For more text, click "Next Page>"

(A)  Denial of right to counsel at probation interview of defendant.  Fed. R. Crim. P. 32(b)(2) requires the probation officer to allow defense counsel to attend the probation officer’s interview of the defendant upon request.[214]

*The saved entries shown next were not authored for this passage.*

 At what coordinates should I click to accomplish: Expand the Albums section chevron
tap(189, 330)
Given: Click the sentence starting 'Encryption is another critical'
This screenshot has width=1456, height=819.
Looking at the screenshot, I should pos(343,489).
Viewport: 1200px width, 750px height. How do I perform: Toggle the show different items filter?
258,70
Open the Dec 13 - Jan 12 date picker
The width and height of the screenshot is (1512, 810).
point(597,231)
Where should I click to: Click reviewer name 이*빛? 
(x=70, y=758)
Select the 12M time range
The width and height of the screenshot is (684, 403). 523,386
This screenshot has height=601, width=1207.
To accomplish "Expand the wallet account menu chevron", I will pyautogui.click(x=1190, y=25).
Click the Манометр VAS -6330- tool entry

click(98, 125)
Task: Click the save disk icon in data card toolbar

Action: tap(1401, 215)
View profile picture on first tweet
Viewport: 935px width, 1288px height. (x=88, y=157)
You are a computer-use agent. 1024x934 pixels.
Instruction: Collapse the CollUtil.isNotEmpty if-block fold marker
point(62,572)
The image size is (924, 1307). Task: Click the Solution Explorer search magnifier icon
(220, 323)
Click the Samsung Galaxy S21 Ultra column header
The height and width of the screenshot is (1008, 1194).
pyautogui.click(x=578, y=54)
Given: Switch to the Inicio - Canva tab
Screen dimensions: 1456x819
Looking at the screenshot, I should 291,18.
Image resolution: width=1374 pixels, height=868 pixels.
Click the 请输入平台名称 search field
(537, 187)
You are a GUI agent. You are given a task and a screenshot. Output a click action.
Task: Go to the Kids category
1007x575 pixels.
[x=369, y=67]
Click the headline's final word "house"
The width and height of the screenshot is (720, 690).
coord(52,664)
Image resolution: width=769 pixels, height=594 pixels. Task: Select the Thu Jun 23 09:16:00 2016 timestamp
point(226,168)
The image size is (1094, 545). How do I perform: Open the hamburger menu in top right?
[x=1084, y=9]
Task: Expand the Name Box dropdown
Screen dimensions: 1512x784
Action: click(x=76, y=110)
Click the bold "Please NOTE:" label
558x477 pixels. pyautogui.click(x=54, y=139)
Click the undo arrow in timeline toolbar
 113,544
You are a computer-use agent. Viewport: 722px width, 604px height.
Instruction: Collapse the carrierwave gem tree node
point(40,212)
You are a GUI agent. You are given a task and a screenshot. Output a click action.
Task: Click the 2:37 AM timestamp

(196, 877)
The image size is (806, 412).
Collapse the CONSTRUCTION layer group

[214] United States v. Tisdale, 952 F.2d 934 (6th Cir. 1992); United States v. Herrera-Figueroa, 918 F.2d 1430 (9th Cir. 1990).  This interview, however, has not been considered a “critical stage” of the proceedings at which counsel’s presence is required in all cases.  United States v. Hicks, 948 F.2d 877 (4th Cir. 1991).

Updates

 

POST CON RELIEF - GROUNDS - RIGHT TO COUNSEL - POTENTIAL SENTENCE SUFFICIENT FOR APPLICATION OF RIGHT TO COUNSEL
Alabama v. Shelton, 535 U.S. 654, 122 S.Ct. 1764, 152 L.Ed.2d 888 (2002) (suspended sentence that can potentially be transformed into actual incarceration is sufficient to trigger the Sixth Amendment right to counsel in misdemeanor cases).
NOTE: Misdemeanor convictions in which no sentence, or suspended sentence, to custody was imposed can still trigger immigration consequences. In these cases, the Sixth Amendment right to counsel does not apply, so post-conviction relief would not be possible on grounds of denial of counsel or ineffective assistance of counsel.

Tenth Circuit

POST CON RELIEF - SENTENCE - GROUNDS - INADEQUATE TIME FOR ARGUMENT
United States v. Algarate-Valencia, 550 F.3d 1238 (10th Cir. Dec. 30, 2008) (any error in failure to give defendant's attorney adequate time to speak at sentencing was not plain error affecting defendant's substantial rights).